SUPPLIED PASSAGE
Segment Open
The Diamond Princess was a very useful accidental study. The passengers and crew were originally unaware of Covid and were mixing freely and at close quarters until they were quarantined. The passengers were mostly over 70 and many had existing conditions.
3711 passengers and crew. Most of them were tested. 634 were found to be positive (17%). Some couples sharing a cabin had one positive and one negative. Of those positives 328 had no symptoms at any time. 7 are reported to have died from Covid and another 4 died later 'probably/possibly' of Covid.
So, even among a particularly vulnerable group, over 50% of people who tested positive had no symptoms.
There was another cruise ship, the Greg Mortimor, where 60% of the passengers and crew tested positive and none reported any symptoms. AFAIK there were no reports of them developing symptoms later, certainly not during the time it took to evacuate them and get them home.
There's also the issue of false positive tests, specially now that we are doing around 200,000 tests per day. No one seems to know the proportion. Matt Hancock has said 1% (which would give 2000 per 200,000 tests) and had also said less than 1%. Sage say between 0.8% (1600 per 200,000) and 4.2% (8400 per 200,000, which is clearly not the case as we don't have that many positives at all).
Then there are the tests that show positive for Covid RNA, but it is not active, probably because the person's immune system has dealt with it.
Basically, although it's clear that no everyone who 'gets' Covid will be at all unwell, we don't know much. Which is probably why we're beginning to emphasise hospital admissions more - at least those show people who are actually sick.
Segment Closed
REQUIRED TASKS
**a.** Answer these from the Covid passage:
(i) How many passengers and crew were on the Diamond Princess?
(ii) What percentage of passengers and crew on the Greg Mortimor tested positive?
(iii) What is the lowest false positive rate that Sage gives?
**b.** Translate this sentence from the Covid passage into Spanish: "So, even among a particularly vulnerable group, over 50% of people who tested positive had no symptoms."

MATERIAL PROVIDED
Segment Open
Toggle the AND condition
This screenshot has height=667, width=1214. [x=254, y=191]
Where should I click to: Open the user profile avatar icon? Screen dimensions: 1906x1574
Segment Closed
WRITTEN RESPONSES
**a.**
(i) 3711
(ii) 60%
(iii) 0.8%

**b.** Así que, incluso entre un grupo especialmente vulnerable, más del 50 % de las personas que dieron positivo no tuvieron síntomas.